Reynolds Ciara M E, McMahon Léan E, O'Malley Eimer G, O'Brien Oliver, Sheehan Sharon R, Turner Michael J
UCD Centre for Human Reproduction, Coombe Women and Infants University Hospital, Dublin, Ireland.
UCD Centre for Human Reproduction, Coombe Women and Infants University Hospital, Dublin, Ireland.
Eur J Obstet Gynecol Reprod Biol. 2020 Jul;250:86-92. doi: 10.1016/j.ejogrb.2020.04.005. Epub 2020 Apr 28.
Epidemiological studies have previously reported that maternal socioeconomic disadvantage is associated with adverse feto-maternal outcomes. However, little attention has been paid to the question of the woman's employment status. The aim of this observational study was to examine the relationship between maternal employment status at the first antenatal visit and pregnancy outcomes.
The study was confined to women with a singleton pregnancy who attended for maternity care between the years 2010 and 2017 and delivered a baby weighing ≥500 g. Self-reported sociodemographic and clinical details were recorded at the first antenatal visit by a trained midwife and updated before hospital discharge. The hospital is one of the largest in Europe and accepts women from all socioeconomic groups, including women in the public system and those with private health insurance, across the rural-urban spectrum.
Of the 62,395 women, the mean age was 31.5 years (SD 5.4), 39.3% were nulliparas and 70.7% were Irish born. Compared with the 45,028 (72.2%) women who reported as being in paid employment, the 4984 (8.0%) women who were unemployed had a higher rate of stillbirth (8/4984 vs. 27/45,028, p = 0.005) and homemakers had a higher incidence of neonatal death (31/12,383 vs. 73/45,028, p = 0.02). On multivariable analysis, women who were unemployed or homemakers had increased adjusted odds ratios for neonatal unit (NNU) admissions, preterm birth, low birth weight, and small-for-gestational-age. Compared to women in paid employment, women who were unemployed or homemakers were associated with younger age (<30 years) in pregnancy, multiparity, unplanned pregnancy, no or postconceptional only folic acid supplementation, anxiolytic/antidepressant use, as well as persistent smoking and illicit drug use during pregnancy.
In a high-income European country, women who reported as unemployed or homemakers were associated with higher rates of adverse pregnancy outcomes. Furthermore, these women were associated with suboptimal lifestyle behaviours such as smoking and illicit drug use in early pregnancy. This highlights the need for long term public policies on female unemployment and retaining women with children in employment.
流行病学研究此前报告称,母亲的社会经济劣势与不良的母婴结局相关。然而,女性的就业状况问题却很少受到关注。这项观察性研究的目的是探讨首次产前检查时母亲的就业状况与妊娠结局之间的关系。
该研究仅限于2010年至2017年间前来接受产科护理并分娩出体重≥500克婴儿的单胎妊娠女性。由经过培训的助产士在首次产前检查时记录自我报告的社会人口统计学和临床详细信息,并在出院前更新。该医院是欧洲最大的医院之一,接收来自所有社会经济群体的女性,包括公共系统中的女性以及有私人医疗保险的女性,涵盖城乡范围。

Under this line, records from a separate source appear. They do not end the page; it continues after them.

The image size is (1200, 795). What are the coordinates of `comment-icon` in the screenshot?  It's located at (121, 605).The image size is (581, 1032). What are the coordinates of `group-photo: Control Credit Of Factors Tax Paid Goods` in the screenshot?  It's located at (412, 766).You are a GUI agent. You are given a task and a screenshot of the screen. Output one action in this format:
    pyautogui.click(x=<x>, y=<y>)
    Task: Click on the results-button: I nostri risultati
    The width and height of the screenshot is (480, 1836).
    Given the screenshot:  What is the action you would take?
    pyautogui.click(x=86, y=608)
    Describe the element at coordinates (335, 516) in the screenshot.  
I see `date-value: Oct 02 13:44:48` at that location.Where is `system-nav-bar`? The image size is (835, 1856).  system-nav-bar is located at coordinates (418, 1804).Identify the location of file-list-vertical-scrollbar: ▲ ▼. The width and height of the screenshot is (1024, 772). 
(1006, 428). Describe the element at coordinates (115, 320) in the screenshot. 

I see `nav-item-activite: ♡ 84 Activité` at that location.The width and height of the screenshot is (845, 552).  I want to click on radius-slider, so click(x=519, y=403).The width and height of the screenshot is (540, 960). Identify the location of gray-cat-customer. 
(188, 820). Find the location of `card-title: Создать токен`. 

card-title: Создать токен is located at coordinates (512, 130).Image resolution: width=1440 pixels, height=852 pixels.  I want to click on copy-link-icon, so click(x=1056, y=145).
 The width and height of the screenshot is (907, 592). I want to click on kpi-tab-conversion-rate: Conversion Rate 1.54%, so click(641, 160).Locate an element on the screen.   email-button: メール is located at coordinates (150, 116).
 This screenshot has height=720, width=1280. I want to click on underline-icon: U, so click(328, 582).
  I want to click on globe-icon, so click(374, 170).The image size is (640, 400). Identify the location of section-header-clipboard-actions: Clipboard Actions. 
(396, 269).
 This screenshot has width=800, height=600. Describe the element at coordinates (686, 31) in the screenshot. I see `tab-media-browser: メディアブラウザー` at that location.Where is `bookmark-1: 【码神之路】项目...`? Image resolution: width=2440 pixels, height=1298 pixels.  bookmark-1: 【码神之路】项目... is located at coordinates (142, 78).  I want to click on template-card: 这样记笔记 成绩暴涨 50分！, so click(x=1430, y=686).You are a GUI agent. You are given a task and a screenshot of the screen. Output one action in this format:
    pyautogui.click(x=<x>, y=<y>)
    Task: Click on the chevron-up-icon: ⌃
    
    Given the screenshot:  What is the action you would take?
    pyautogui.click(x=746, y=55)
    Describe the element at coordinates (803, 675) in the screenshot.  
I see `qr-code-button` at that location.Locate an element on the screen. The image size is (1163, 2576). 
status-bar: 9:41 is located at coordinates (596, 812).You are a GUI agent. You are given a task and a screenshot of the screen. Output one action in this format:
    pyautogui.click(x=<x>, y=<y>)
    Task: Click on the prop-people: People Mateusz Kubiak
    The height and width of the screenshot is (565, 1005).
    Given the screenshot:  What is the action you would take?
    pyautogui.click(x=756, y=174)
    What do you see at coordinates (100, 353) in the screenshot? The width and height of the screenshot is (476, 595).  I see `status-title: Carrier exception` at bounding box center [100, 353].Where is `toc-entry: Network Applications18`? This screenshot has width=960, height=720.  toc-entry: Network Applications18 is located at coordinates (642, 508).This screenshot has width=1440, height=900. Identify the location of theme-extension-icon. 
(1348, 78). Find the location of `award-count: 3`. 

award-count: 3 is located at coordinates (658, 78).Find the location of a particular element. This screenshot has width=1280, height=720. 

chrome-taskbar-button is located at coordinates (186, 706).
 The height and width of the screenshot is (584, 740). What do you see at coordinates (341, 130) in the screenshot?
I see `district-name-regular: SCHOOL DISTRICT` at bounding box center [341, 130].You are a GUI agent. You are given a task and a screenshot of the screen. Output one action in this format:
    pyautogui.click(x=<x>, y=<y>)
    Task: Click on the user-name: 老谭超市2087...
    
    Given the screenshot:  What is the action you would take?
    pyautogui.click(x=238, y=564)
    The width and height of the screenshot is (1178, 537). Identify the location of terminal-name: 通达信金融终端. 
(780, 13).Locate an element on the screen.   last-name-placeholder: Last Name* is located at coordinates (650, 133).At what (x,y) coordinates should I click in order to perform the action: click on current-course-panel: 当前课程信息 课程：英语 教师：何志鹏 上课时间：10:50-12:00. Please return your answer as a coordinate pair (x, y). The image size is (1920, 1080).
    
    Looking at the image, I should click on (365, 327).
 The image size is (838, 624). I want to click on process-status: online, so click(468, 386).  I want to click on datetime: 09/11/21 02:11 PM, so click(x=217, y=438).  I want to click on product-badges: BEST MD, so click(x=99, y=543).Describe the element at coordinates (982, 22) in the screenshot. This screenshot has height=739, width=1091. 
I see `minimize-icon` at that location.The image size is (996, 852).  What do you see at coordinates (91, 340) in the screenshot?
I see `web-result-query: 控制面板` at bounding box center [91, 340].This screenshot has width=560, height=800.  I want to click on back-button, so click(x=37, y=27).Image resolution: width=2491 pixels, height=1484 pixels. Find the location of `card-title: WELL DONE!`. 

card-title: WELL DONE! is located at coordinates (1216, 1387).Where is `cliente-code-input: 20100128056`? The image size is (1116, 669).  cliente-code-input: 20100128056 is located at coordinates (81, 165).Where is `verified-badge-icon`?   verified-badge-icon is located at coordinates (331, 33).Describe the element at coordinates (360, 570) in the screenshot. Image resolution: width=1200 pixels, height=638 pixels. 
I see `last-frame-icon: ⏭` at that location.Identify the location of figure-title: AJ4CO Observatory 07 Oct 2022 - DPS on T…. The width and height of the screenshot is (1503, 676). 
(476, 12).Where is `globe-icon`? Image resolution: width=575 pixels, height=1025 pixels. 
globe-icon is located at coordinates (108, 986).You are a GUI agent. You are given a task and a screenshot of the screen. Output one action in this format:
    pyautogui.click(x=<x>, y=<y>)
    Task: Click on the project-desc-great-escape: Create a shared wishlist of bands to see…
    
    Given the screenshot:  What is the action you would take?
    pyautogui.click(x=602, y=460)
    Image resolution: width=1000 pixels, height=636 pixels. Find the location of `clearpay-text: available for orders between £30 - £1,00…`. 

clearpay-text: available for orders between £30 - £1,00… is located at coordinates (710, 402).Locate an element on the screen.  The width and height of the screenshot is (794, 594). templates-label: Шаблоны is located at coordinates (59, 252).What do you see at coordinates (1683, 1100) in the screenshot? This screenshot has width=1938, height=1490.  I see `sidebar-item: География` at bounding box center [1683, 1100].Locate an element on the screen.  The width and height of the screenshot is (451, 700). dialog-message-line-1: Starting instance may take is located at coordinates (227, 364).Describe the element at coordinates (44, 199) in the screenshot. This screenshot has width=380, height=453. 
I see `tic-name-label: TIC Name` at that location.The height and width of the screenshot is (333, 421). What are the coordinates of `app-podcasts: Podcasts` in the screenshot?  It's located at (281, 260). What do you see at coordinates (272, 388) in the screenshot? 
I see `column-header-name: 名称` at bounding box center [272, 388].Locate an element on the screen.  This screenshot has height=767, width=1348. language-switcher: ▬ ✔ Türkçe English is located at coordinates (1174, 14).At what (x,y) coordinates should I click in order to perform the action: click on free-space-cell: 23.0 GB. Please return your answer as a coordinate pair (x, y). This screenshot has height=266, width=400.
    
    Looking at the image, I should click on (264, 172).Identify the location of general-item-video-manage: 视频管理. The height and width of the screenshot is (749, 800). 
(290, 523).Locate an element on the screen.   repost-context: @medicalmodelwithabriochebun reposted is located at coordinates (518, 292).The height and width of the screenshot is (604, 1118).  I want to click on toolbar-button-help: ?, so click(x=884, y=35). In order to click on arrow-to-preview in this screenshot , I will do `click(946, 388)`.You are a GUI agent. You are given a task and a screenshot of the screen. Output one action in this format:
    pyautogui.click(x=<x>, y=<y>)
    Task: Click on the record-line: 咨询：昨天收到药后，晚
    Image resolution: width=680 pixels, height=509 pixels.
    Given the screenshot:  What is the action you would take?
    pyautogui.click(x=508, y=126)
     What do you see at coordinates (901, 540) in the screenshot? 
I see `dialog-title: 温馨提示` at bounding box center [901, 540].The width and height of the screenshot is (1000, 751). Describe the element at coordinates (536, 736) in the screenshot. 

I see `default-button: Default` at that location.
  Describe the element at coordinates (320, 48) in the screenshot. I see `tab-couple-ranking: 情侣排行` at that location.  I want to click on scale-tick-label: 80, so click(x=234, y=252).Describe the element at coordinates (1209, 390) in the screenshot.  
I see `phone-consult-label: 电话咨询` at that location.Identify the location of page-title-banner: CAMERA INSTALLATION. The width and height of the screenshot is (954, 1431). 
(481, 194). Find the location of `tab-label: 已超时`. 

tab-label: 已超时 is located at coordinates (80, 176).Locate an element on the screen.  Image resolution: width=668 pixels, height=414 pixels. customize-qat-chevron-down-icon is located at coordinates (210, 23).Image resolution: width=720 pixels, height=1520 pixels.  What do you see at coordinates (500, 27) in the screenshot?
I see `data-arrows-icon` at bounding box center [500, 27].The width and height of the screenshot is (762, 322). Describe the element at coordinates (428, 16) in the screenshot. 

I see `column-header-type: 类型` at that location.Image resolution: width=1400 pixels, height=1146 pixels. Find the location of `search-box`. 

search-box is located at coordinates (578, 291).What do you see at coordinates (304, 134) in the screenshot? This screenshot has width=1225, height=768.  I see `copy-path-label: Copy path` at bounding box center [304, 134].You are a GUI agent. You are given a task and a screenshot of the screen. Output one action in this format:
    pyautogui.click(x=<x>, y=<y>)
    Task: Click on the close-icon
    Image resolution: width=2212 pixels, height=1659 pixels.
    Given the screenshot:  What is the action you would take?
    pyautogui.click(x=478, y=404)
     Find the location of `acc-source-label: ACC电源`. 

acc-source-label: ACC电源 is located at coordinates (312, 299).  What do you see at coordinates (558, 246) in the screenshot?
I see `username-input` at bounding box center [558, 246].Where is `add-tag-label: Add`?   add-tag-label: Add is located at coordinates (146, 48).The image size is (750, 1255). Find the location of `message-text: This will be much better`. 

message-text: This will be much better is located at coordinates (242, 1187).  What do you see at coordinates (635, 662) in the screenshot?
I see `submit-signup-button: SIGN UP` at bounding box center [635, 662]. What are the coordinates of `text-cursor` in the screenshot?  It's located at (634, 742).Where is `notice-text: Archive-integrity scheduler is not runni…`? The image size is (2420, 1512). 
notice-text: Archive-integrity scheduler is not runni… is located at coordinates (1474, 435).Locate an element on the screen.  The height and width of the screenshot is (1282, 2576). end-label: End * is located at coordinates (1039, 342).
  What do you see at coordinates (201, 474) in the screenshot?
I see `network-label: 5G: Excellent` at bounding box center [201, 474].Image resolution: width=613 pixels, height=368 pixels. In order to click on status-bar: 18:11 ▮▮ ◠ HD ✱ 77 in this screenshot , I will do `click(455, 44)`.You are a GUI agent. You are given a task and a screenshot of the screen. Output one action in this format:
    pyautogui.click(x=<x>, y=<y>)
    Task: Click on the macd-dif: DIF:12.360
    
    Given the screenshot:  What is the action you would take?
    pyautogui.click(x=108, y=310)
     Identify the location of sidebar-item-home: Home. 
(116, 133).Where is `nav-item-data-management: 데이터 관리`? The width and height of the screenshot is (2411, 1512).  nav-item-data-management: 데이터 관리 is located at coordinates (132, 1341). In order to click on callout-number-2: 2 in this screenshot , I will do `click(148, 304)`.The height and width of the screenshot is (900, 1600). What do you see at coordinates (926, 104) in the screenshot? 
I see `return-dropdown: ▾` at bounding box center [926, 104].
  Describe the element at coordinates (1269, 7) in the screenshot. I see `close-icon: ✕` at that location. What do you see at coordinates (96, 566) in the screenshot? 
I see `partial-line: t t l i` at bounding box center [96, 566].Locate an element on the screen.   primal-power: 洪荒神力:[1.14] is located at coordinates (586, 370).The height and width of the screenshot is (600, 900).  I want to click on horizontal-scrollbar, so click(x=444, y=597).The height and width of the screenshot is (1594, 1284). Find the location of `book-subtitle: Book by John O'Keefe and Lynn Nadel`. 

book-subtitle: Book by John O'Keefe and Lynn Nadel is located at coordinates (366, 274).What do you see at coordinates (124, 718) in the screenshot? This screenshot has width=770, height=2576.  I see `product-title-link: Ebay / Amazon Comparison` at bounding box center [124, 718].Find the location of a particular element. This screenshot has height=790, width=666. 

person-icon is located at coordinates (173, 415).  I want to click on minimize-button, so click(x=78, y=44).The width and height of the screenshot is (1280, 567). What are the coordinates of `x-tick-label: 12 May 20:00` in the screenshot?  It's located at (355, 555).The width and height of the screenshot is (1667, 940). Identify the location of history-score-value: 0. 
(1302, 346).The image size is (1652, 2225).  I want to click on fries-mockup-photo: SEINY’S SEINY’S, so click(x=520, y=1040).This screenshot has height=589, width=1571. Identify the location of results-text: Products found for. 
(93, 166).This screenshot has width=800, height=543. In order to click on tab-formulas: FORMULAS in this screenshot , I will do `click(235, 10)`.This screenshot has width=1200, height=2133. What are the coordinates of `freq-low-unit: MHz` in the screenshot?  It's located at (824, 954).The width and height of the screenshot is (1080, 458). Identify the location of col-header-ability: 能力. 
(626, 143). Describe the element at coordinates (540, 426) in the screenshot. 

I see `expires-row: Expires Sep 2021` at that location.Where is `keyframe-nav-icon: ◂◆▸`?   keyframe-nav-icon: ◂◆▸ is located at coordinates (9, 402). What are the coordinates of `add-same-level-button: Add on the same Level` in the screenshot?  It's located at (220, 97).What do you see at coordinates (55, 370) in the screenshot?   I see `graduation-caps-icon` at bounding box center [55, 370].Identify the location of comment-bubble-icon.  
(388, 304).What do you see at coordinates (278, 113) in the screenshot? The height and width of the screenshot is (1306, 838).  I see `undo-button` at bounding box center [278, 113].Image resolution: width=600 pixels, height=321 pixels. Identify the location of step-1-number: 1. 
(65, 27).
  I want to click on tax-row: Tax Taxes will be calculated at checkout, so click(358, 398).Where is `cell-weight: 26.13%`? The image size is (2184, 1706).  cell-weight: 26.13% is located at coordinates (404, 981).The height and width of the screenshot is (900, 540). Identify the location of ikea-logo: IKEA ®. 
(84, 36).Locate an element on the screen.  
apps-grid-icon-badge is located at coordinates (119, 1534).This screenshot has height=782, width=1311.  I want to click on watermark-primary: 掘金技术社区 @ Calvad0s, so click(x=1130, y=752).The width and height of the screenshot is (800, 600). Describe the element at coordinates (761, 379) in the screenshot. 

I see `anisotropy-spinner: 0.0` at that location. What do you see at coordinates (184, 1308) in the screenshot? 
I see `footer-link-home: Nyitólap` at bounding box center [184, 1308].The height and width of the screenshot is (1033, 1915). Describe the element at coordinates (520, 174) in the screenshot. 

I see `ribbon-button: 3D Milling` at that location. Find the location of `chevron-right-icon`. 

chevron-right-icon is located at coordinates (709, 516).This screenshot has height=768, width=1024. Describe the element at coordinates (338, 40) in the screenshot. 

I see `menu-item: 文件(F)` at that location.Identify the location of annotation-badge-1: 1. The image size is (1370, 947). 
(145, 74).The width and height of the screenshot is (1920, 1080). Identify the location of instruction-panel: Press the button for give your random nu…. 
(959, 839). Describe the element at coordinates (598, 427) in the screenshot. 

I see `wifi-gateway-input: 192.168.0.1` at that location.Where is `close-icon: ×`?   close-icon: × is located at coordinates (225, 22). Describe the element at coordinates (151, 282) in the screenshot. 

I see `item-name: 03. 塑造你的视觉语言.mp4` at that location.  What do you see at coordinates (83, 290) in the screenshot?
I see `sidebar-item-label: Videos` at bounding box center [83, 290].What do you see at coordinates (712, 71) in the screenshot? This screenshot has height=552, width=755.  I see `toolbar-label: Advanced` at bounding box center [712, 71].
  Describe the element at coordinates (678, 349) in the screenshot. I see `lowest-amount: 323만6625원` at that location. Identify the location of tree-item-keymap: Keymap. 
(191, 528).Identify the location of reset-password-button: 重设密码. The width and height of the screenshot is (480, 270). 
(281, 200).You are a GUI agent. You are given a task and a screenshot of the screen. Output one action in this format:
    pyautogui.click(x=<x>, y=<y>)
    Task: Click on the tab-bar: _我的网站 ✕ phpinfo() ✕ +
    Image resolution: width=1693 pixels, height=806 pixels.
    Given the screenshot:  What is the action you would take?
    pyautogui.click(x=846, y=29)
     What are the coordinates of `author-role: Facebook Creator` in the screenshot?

在62395名女性中,平均年龄为31.5岁(标准差5.4),39.3%为初产妇,70.7%出生于爱尔兰。与报告有带薪工作的45028名(72.2%)女性相比,4984名(8.0%)失业女性的死产率更高(4984人中8例 vs. 45028人中27例,p = 0.005),家庭主妇的新生儿死亡率更高(12383人中31例 vs. 45028人中73例,p = 0.02)。多变量分析显示,失业或家庭主妇身份的女性入住新生儿重症监护病房(NNU)、早产、低出生体重和小于胎龄儿的校正比值比增加。与有带薪工作的女性相比,失业或家庭主妇身份的女性在孕期年龄较小(<30岁)、经产妇、意外怀孕、未补充或仅在受孕后补充叶酸、使用抗焦虑/抑郁药物,以及孕期持续吸烟和使用非法药物。
在一个高收入欧洲国家,报告为失业或家庭主妇的女性不良妊娠结局发生率较高。此外,这些女性与不良生活方式行为相关,如孕期早期吸烟和使用非法药物。这凸显了制定关于女性失业以及让有孩子的女性继续就业的长期公共政策的必要性。